Congress, President Face a Year of Decision In National Security and Homeland Defense

By JAMES D. HESSMAN, Editor in Chief

He said that the nation's "first goal" is to create and maintain an economy "that grows fast enough to employ every man and woman who seeks a job." But President George W. Bush devoted most of his 28 January State of the Union address to an impassioned discussion of international terrorism, homeland security, and a broad spectrum of national-defense and foreign-policy issues that his administration and the Congress must deal with both this year and next.

The most important and most obvious short-term issue is Iraq. Despite the lack of a "smoking gun," all evidence suggests that Saddam Hussein already possesses at least some nuclear, biological, and/or chemical weapons of mass destruction (WMDs), and is seeking to build or buy more. He has used chemical weapons in the past, both against Iran and against his own people and undoubtedly would be willing to use them again. President Bush has gone to the United Nations and to the U.S. Congress to seek international support and legislative approval for military action if Iraq does not disarm.

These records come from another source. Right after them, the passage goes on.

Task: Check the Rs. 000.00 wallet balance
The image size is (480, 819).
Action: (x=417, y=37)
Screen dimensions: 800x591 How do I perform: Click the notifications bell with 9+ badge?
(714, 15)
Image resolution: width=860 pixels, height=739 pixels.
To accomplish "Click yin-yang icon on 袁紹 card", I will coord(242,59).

Despite some backsliding and some equivocating--on the part of certain U.N. member nations and a few American lawmakers--it seemed certain at the end of January that a second Gulf War is inevitable.

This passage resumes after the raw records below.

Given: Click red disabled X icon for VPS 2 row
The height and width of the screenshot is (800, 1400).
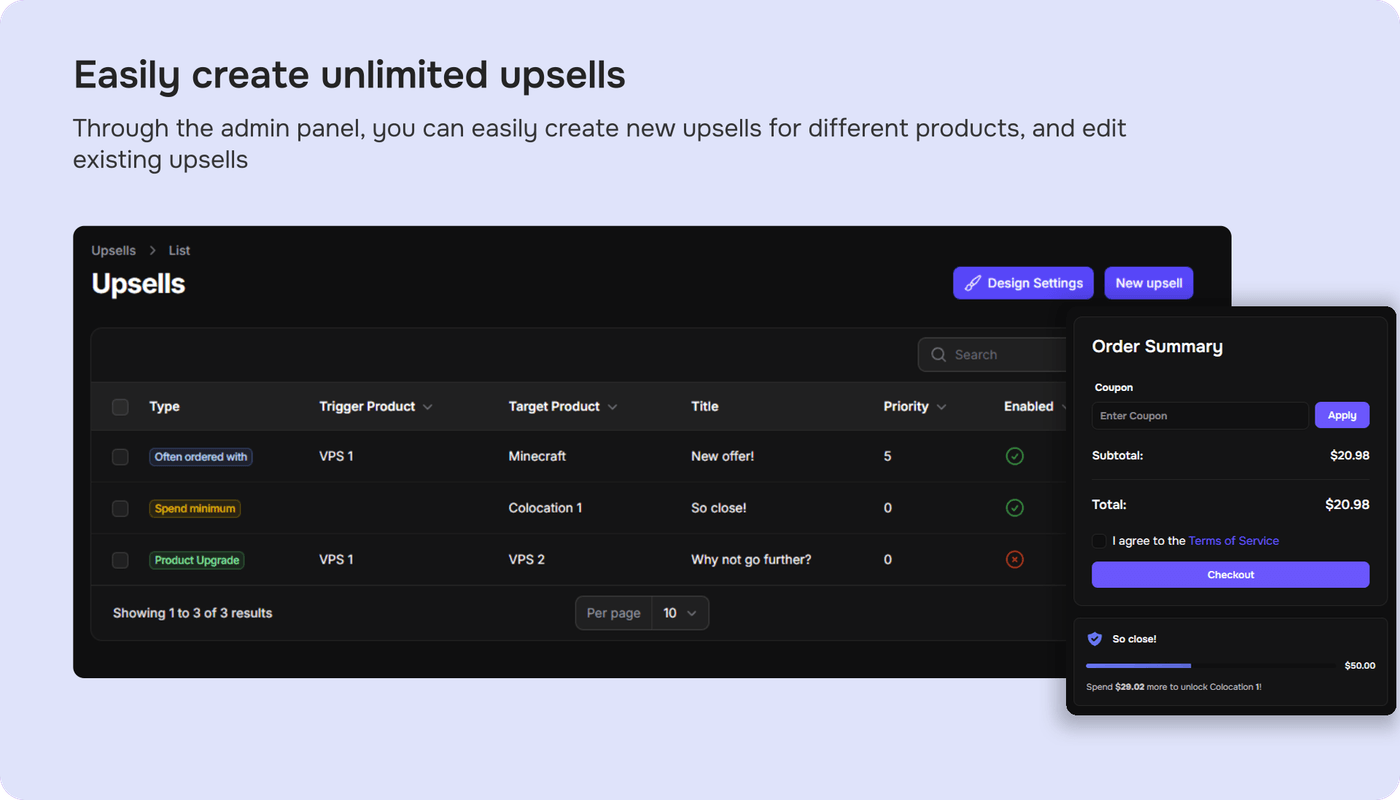Looking at the screenshot, I should coord(1014,560).
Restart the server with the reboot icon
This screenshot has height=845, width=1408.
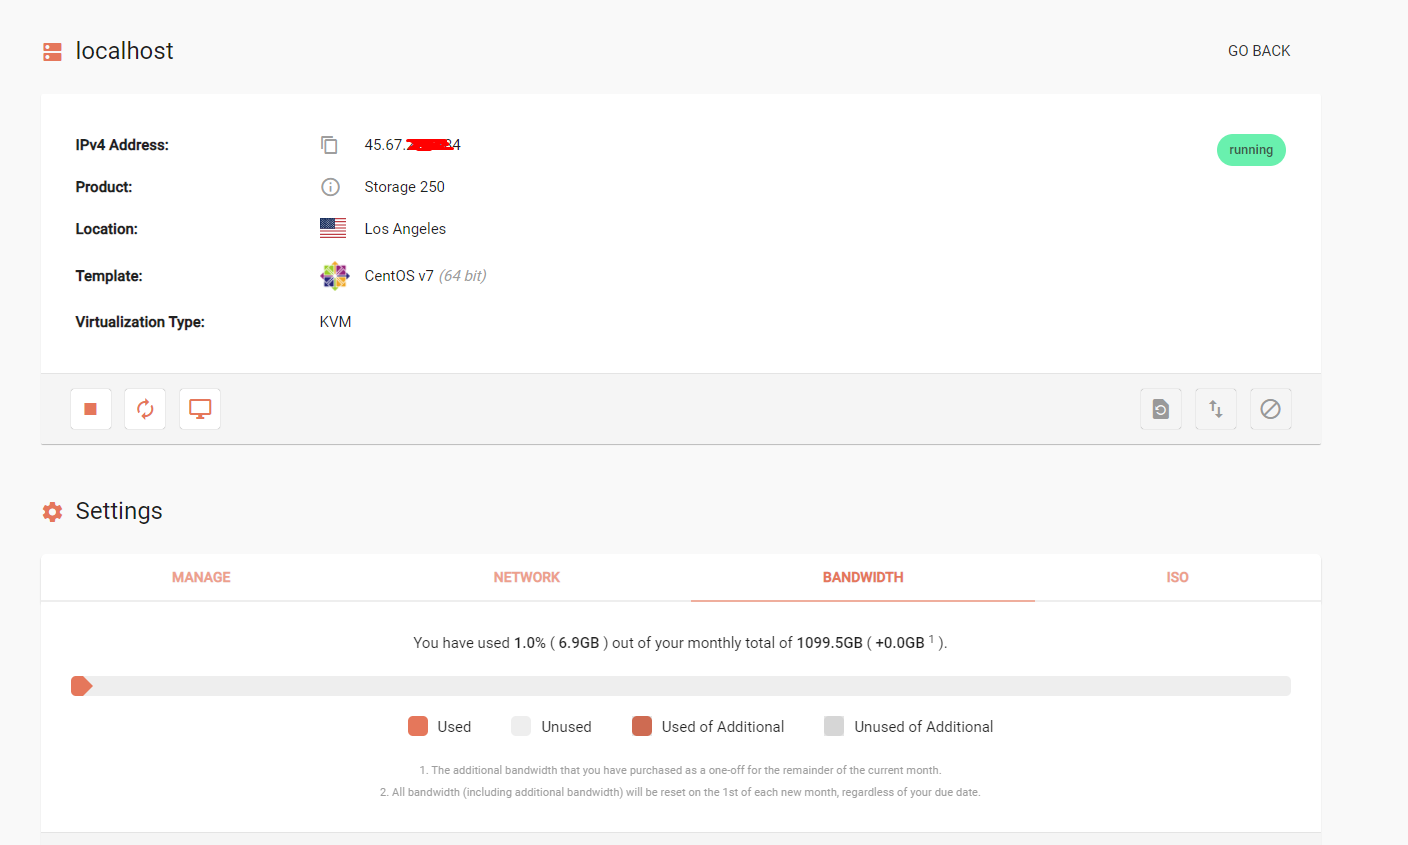[145, 409]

This time the goal would not be as finite, as straightforward, or as easy to accomplish as the goal set in 1991: expel Iraqi forces from Kuwait. President Bush and all of his key advisors have made clear--in statement after statement, interview after interview, speech after speech--that the task should not and would not be considered completed until: (1) Iraq has been disarmed, and all of its WMDs have been destroyed; and (2) There is a regime change in Baghdad.
Would there be U.S. and allied casualties? Probably, and perhaps on a scale much larger than in 1991. Would Saddam Hussein use nuclear, biological, and/or chemical weapons? Possibly--but the U.S. and allied response would be both immediate and devastating, and there would be absolutely no safe haven thereafter, anywhere in the world, for Saddam Hussein, his family, and his key advisors.

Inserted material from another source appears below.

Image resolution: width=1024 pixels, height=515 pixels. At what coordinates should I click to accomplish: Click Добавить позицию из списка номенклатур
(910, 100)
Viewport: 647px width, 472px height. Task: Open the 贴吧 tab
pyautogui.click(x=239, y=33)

The fact that--after months of delay, procrastination, and prevarication--Saddam Hussein would still be permitted to go into voluntary exile is, in fact, probably the last, best, and only hope of avoiding armed conflict--and, in all probability, the stationing in Baghdad and elsewhere throughout Iraq a relatively large U.N. peacekeeping force.
President Bush mentioned Iran and North Korea--the other two member nations of the "axis of evil"--only briefly in his State of the Union speech. About Iran, he said, "We see a government that represses its people, pursues weapons of mass destruction, and supports terror." North Korea, the president said, is yet another "oppressive regime" that, throughout the 1990s, was "deceiving the world" and developing weapons of mass destruction--and is now using those weapons "to incite fear and seek [economic and other] concessions."

Several members of Congress, and a number of independent defense analysts, have argued that North Korea and Iran are at least as dangerous in the long term as Iraq, and ask why the threat to U.S. interests, and to global stability, posed by those two nations should be so consistently ignored. The answer, not always clearly or fully enunciated, seems to be that the administration understandably prefers to deal with only one major international crisis or potential conflict at a time.

North Korea, although ruled by an intemperate despot capable of the most heinous crimes against his neighbors as well as his own people, is virtually isolated and much more of a regional than a global threat. Iran, which has been a state sponsor of terrorism for many years, has been seeking to develop or build its own nuclear weapons and has been both building and testing long-range missiles as well. But Iran's theocratic leadership is slightly more temperate than it was in the past, and Tehran's political focus in recent years has been much more internal than extraterritorial.

Iraq is, in short, the most obviously clear and present danger now facing the United States and its allies. That danger is not only military and political but also economic, because Iraq's dominance over the other nations of the Middle East would give Saddam Hussein virtual control over much of the world's oil supplies. (With some rationing, perhaps, and relatively modest changes in consumption, the United States could be self-sufficient in oil. The economies of Japan and the nations of Central and Western Europe are all almost completely dependent on foreign oil, though--almost all of it from the Middle East.)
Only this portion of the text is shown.